8.1.5.3. cltk.dependency.spacy_wrapper module

Wrapper for spaCy NLP software and models.

class cltk.dependency.spacy_wrapper.SpacyWrapper(language, nlp=None, interactive=True, silent=False)[source]

Bases: object

SpacyWrapper has been made to be an interface between spaCy and CLTK.

nlps: dict[str, cltk.dependency.spacy_wrapper.SpacyWrapper] = {}
parse(text)[source]
>>> from cltk.languages.example_texts import get_example_text
>>> spacy_wrapper: SpacyWrapper = SpacyWrapper(language="lat")
>>> latin_spacy_doc: SpacyDoc = spacy_wrapper.parse(get_example_text("lat"))
Parameters:

text (str) – Text to analyze.

Return type:

Doc

Returns:

classmethod get_nlp(language)[source]
Parameters:

language (str) – Language parameter to retrieve an already-loaded model or the default model.

Return type:

SpacyWrapper

Returns:

A saved instance of SpacyWrapper.

is_wrapper_available()[source]

Maps an ISO 639-3 language id (e.g., lat for Latin) to that used by spacy (la); confirms that this is a language the CLTK supports (i.e., is it pre-modern or not).

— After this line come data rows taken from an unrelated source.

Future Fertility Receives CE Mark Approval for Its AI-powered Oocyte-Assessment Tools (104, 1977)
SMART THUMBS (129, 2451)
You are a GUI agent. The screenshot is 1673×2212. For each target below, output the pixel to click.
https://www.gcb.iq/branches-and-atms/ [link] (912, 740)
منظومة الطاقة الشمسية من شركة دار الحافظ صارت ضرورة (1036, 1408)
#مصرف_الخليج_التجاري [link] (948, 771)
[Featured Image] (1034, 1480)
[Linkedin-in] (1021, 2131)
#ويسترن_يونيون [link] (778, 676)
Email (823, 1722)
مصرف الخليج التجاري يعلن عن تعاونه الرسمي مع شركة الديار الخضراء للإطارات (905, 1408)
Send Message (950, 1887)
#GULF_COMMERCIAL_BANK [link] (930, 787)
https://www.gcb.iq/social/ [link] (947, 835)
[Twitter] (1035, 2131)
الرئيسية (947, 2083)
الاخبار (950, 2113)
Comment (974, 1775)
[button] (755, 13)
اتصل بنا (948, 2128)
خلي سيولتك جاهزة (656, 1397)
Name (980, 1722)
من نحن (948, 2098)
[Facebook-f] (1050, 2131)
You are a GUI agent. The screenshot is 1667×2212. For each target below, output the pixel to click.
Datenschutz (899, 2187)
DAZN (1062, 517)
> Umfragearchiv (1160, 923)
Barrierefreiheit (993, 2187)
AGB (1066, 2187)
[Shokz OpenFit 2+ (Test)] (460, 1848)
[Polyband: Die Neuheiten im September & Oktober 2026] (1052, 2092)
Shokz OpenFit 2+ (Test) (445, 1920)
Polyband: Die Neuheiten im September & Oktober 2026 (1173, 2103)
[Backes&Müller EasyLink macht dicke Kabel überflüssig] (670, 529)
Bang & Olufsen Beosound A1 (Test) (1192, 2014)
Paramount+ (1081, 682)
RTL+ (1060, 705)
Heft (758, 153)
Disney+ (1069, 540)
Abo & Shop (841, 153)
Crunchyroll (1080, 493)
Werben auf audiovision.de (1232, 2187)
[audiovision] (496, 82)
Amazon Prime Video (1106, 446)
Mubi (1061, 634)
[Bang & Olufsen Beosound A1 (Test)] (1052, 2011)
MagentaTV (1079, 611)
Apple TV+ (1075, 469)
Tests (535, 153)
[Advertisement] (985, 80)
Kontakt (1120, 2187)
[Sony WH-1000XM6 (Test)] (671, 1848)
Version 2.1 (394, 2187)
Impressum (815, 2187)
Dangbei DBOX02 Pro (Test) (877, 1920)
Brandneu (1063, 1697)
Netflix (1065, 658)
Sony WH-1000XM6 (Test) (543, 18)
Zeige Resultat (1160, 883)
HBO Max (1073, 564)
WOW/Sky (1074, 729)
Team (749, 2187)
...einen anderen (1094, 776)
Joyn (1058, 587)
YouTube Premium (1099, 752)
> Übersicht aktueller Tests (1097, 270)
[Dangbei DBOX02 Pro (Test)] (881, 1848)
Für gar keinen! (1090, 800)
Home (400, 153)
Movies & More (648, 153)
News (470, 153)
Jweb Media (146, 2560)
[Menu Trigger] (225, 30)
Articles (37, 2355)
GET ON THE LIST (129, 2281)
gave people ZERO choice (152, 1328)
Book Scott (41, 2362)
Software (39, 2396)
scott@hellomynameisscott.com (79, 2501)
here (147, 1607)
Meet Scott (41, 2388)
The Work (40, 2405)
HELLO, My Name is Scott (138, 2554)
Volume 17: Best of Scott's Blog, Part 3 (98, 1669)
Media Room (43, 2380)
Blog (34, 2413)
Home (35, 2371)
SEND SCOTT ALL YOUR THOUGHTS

>>> spacy_wrapper: SpacyWrapper = SpacyWrapper(language='lat', interactive=False, silent=True)
>>> spacy_wrapper.is_wrapper_available()
True
Return type:

bool

_get_spacy_code()[source]

Get Spacy abbreviation from the ISO standard name.

Return type:

str

_load_model()[source]

Load model into memory.

Return type:

Language

8.1.5.4. cltk.dependency.stanza_wrapper module

Wrapper for the Python Stanza package. About: https://github.com/stanfordnlp/stanza.

class cltk.dependency.stanza_wrapper.StanzaWrapper(language, treebank=None, stanza_debug_level='ERROR', interactive=True, silent=False)[source]

Bases: object

CLTK’s wrapper for the Stanza project.

nlps: dict[str, cltk.dependency.stanza_wrapper.StanzaWrapper] = {}
parse(text)[source]

Run all available stanza parsing on input text.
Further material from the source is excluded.